● What you are asked to do: Repeat every record below exactly as it appears.
--- The records Enclosed Below ---
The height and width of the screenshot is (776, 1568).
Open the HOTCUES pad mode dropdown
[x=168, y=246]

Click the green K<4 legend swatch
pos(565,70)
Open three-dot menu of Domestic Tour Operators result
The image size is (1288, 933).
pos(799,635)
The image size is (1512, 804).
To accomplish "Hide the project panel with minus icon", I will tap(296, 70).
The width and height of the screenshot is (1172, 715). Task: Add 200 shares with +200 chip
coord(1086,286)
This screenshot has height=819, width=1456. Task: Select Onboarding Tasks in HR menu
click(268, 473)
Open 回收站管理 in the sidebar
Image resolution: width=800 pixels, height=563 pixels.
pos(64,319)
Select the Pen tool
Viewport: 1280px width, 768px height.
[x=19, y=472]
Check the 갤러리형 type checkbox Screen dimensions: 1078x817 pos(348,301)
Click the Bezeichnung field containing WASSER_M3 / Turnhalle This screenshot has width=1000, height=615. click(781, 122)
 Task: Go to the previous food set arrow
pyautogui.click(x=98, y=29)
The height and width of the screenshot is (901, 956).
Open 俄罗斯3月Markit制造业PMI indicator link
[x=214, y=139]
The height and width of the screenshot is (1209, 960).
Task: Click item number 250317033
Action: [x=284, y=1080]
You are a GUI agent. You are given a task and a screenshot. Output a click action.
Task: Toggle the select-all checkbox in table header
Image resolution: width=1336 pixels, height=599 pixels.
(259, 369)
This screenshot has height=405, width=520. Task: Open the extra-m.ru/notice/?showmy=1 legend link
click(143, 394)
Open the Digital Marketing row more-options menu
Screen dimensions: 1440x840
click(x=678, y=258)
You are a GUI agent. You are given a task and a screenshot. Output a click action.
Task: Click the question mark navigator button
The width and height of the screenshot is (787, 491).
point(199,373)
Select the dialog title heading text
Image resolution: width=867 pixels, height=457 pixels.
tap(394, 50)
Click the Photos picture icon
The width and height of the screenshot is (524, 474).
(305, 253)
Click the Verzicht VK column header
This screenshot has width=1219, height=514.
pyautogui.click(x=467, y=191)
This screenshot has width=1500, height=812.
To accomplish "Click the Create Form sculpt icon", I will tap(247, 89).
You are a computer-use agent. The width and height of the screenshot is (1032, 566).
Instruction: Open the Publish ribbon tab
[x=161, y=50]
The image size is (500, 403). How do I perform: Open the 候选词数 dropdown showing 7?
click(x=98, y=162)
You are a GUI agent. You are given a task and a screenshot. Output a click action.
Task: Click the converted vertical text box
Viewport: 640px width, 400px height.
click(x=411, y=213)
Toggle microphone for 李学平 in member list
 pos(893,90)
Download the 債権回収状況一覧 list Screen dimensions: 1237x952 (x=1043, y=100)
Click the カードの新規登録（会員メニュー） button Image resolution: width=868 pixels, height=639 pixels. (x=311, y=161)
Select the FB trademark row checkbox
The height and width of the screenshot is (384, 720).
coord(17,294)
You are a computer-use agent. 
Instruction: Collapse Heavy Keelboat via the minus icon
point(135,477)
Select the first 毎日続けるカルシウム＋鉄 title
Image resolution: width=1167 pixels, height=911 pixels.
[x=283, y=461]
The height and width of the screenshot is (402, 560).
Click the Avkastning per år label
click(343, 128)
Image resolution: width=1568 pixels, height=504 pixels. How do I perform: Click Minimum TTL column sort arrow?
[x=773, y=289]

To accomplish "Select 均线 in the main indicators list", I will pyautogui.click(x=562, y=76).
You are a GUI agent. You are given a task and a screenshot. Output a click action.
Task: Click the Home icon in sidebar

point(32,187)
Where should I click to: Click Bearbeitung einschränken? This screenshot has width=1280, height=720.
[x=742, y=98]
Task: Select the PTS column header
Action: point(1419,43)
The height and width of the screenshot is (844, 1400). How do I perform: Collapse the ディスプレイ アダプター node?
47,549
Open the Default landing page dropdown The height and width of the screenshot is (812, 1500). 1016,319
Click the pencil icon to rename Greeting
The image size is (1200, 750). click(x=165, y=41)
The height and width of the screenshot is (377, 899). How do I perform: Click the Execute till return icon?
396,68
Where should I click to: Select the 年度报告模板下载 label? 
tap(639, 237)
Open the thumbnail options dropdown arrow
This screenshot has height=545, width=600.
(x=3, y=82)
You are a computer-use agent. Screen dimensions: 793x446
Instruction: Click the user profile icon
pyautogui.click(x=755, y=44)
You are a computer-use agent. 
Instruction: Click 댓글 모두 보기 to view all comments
--- End of Enclosed The records ---
● Written reply:
The height and width of the screenshot is (776, 1568).
Open the HOTCUES pad mode dropdown
[x=168, y=246]

Click the green K<4 legend swatch
pos(565,70)
Open three-dot menu of Domestic Tour Operators result
The image size is (1288, 933).
pos(799,635)
The image size is (1512, 804).
To accomplish "Hide the project panel with minus icon", I will tap(296, 70).
The width and height of the screenshot is (1172, 715). Task: Add 200 shares with +200 chip
coord(1086,286)
This screenshot has height=819, width=1456. Task: Select Onboarding Tasks in HR menu
click(268, 473)
Open 回收站管理 in the sidebar
Image resolution: width=800 pixels, height=563 pixels.
pos(64,319)
Select the Pen tool
Viewport: 1280px width, 768px height.
[x=19, y=472]
Check the 갤러리형 type checkbox Screen dimensions: 1078x817 pos(348,301)
Click the Bezeichnung field containing WASSER_M3 / Turnhalle This screenshot has width=1000, height=615. click(781, 122)
 Task: Go to the previous food set arrow
pyautogui.click(x=98, y=29)
The height and width of the screenshot is (901, 956).
Open 俄罗斯3月Markit制造业PMI indicator link
[x=214, y=139]
The height and width of the screenshot is (1209, 960).
Task: Click item number 250317033
Action: [x=284, y=1080]
You are a GUI agent. You are given a task and a screenshot. Output a click action.
Task: Toggle the select-all checkbox in table header
Image resolution: width=1336 pixels, height=599 pixels.
(259, 369)
This screenshot has height=405, width=520. Task: Open the extra-m.ru/notice/?showmy=1 legend link
click(143, 394)
Open the Digital Marketing row more-options menu
Screen dimensions: 1440x840
click(x=678, y=258)
You are a GUI agent. You are given a task and a screenshot. Output a click action.
Task: Click the question mark navigator button
The width and height of the screenshot is (787, 491).
point(199,373)
Select the dialog title heading text
Image resolution: width=867 pixels, height=457 pixels.
tap(394, 50)
Click the Photos picture icon
The width and height of the screenshot is (524, 474).
(305, 253)
Click the Verzicht VK column header
This screenshot has width=1219, height=514.
pyautogui.click(x=467, y=191)
This screenshot has width=1500, height=812.
To accomplish "Click the Create Form sculpt icon", I will tap(247, 89).
You are a computer-use agent. The width and height of the screenshot is (1032, 566).
Instruction: Open the Publish ribbon tab
[x=161, y=50]
The image size is (500, 403). How do I perform: Open the 候选词数 dropdown showing 7?
click(x=98, y=162)
You are a GUI agent. You are given a task and a screenshot. Output a click action.
Task: Click the converted vertical text box
Viewport: 640px width, 400px height.
click(x=411, y=213)
Toggle microphone for 李学平 in member list
 pos(893,90)
Download the 債権回収状況一覧 list Screen dimensions: 1237x952 (x=1043, y=100)
Click the カードの新規登録（会員メニュー） button Image resolution: width=868 pixels, height=639 pixels. (x=311, y=161)
Select the FB trademark row checkbox
The height and width of the screenshot is (384, 720).
coord(17,294)
You are a computer-use agent. 
Instruction: Collapse Heavy Keelboat via the minus icon
point(135,477)
Select the first 毎日続けるカルシウム＋鉄 title
Image resolution: width=1167 pixels, height=911 pixels.
[x=283, y=461]
The height and width of the screenshot is (402, 560).
Click the Avkastning per år label
click(343, 128)
Image resolution: width=1568 pixels, height=504 pixels. How do I perform: Click Minimum TTL column sort arrow?
[x=773, y=289]

To accomplish "Select 均线 in the main indicators list", I will pyautogui.click(x=562, y=76).
You are a GUI agent. You are given a task and a screenshot. Output a click action.
Task: Click the Home icon in sidebar

point(32,187)
Where should I click to: Click Bearbeitung einschränken? This screenshot has width=1280, height=720.
[x=742, y=98]
Task: Select the PTS column header
Action: point(1419,43)
The height and width of the screenshot is (844, 1400). How do I perform: Collapse the ディスプレイ アダプター node?
47,549
Open the Default landing page dropdown The height and width of the screenshot is (812, 1500). 1016,319
Click the pencil icon to rename Greeting
The image size is (1200, 750). click(x=165, y=41)
The height and width of the screenshot is (377, 899). How do I perform: Click the Execute till return icon?
396,68
Where should I click to: Select the 年度报告模板下载 label? 
tap(639, 237)
Open the thumbnail options dropdown arrow
This screenshot has height=545, width=600.
(x=3, y=82)
You are a computer-use agent. Screen dimensions: 793x446
Instruction: Click the user profile icon
pyautogui.click(x=755, y=44)
You are a computer-use agent. 
Instruction: Click 댓글 모두 보기 to view all comments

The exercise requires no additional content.